Exemples: "if somebody does not follow the rules of confinement, she will be fined up to 500 dollars* ou bien "the pig actually quite a clean animal: she just takes care of her body in a different way from ours" (dans ce cas même le "its" a cédé au genre féminin.
La féminisation des noms de métier, pourquoi pas. "Madame la Présidente" ou "Madame la Maire", on dit bien "Madame la Directrice. Je pense que c'est l'usage qui l'imposera.
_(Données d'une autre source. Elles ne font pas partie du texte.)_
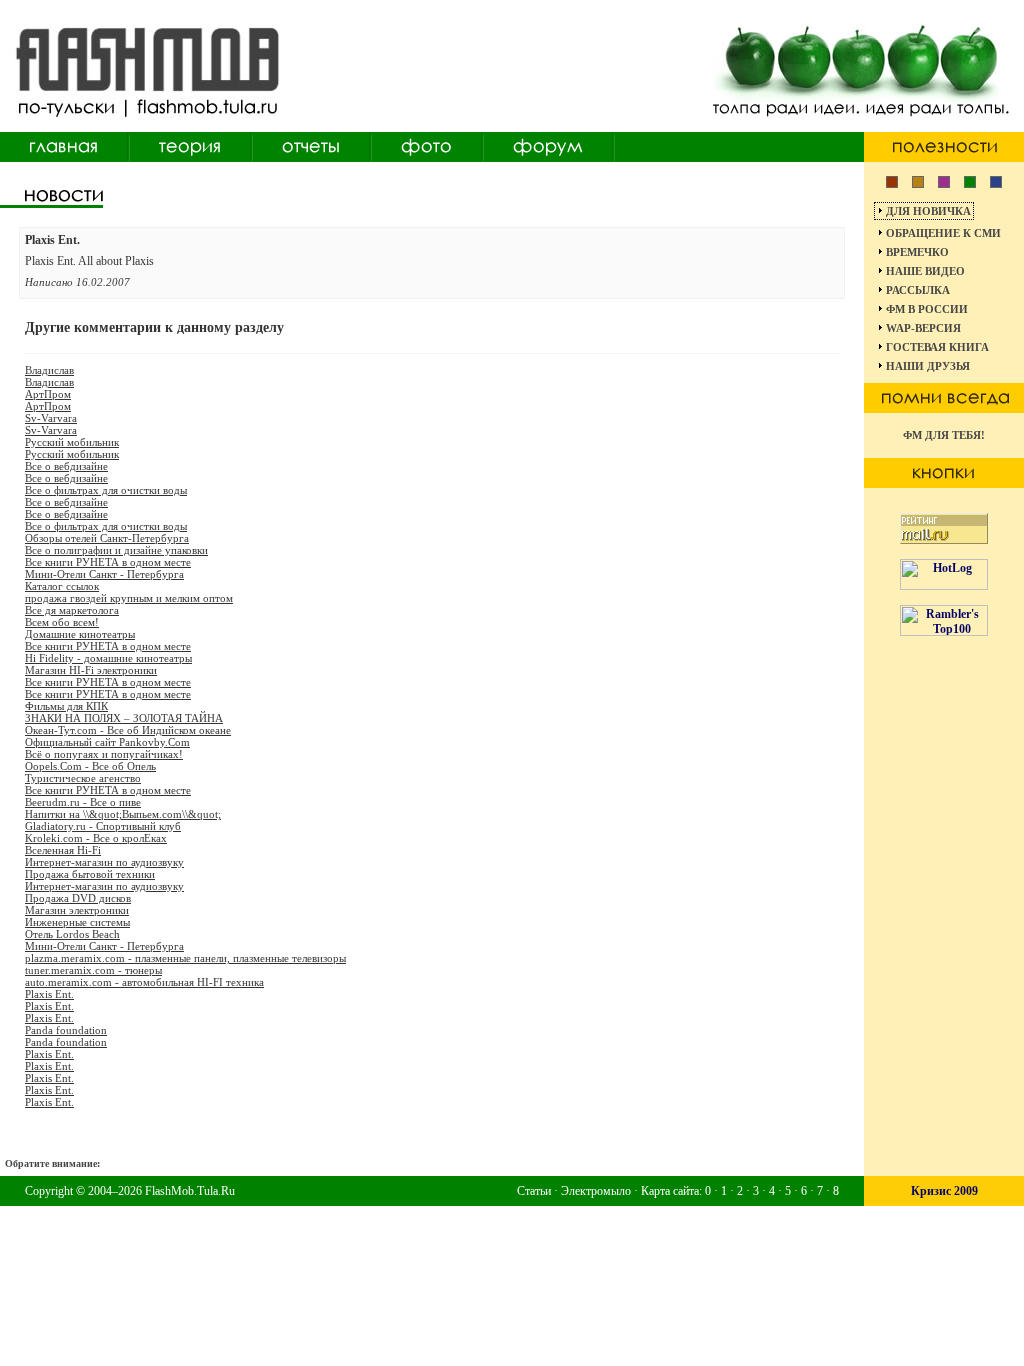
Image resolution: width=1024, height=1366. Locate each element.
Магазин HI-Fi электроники (91, 670)
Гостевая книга (937, 347)
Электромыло (596, 1191)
Par contre, la répétition inutile à la compréhension ne s'impose nullement. "Les habitants du village inondé ont été sauvés" me paraît suffisamment clair pour ne pas ajouter "Les habitants et les habitantes... ont été sauvé(e)s". On sait bien que l'on n'a pas laissé les femmes se noyer.
Mais l'écriture inclusive, niet ! Illisible et stupide !
C'est une bien petit victoire que vous allez chercher ici. Le fait de devoir souligner que c'est par soucis de lisibilité et non par usage correct de la langue que l'on ne met que la formule au masculin est pour moi au contraire signe d'une défaite.
Je me suis aussi posé la question. J'en ai déduit que le "she" correspond à la personne qui est un nom féminin en français comme en anglais.
Comment féminiser «le genre humain»?
@hommelibre,
Si le texte de Jean Batou vous semble biaisé, il vous faut tout de même admettre qu'il ne représente pas tout à fait ce qu'on appellerait l'opinion mainstream à Genève.
Je vous recommande le dernier billet de J.F. Mabut et vous en livre un passage :
"Ici, il y a heureusement aussi des gens qui bossent. Et plus que d'habitude. On parle beaucoup des soignants. Tous ne sont pas au front. Ceux qui le sont ont du mérite mais pas plus que les travailleurs agricoles, les policiers, les transporteurs, les postiers, les journalistes, les travailleurs de l'industrie alimentaire, les administrateurs, les politiciens, bref tous ceux qui permettent aux confinés mensualisés ou rentiers de vivre majoritairement plutôt bien. "
En le lisant, je ne me suis pas sentie négligée. Je n'y ai vu aucun oubli des femmes. C'est un point de vue personnel.
Et je partage la conclusion. En tant que retraitée, je suis tellement reconnaissante à ceux et celles qui travaillent pour le bien commun et je ne sais pas ( encore) que faire pour soutenir les indépendants.
J'ai bien sûr commencé à commander des fleurs coupées et des plantons. J'essaye d'aller dans de petits magasins d'alimentation, mais il faudrait faire bien plus !
Une de mes filles s'est portée volontaire pour accueillir les personnes qui pensent être atteintes du covid.
Elle a dû être réaffectée en tant que salariée du système de santé vaudois.
Le fait qu'on parle d'elle ou pas ne change rien à son engagement. On fait ce qu'on fait soit parce qu'on n'a pas le choix ( caissières, aides-soignantes, nettoyeurs, techniciens des SIG, médecins, etc), soit parce qu'on considère que c'est à faire.
Dans une société où la controverse est omniprésente, mieux vaut s'affranchir de l'idée qu'on va être apprécié ou mieux : remercié !
Si par une sorte de divine surprise il se trouve des gens pour vous remarquer, vous encourager ou vous remercier, il faut le prendre non comme un dû, mais comme une exception bienheureuse.
Et continuer en toute autonomie.
Je suis sûre qu'il y a une satisfaction intrinsèque à se sentir utile. Tout en sachant que personne n'est totalement indispensable, si l'équipe est solide.
Probablement de la même façon qu'on masculiniserait " la recrue", "la personne" et " la victime" . ;-)))
On voit bien qu'il y a des limites à tout et que l'arbitraire du signe est une réalité.
Rabbit, suggestion avec petit clin d'oeil à la Comté de Tolkien:
"La Genré humaine"
Bien vu, mais "comté" était souvent un mot féminin, comme dans Franche-Comté.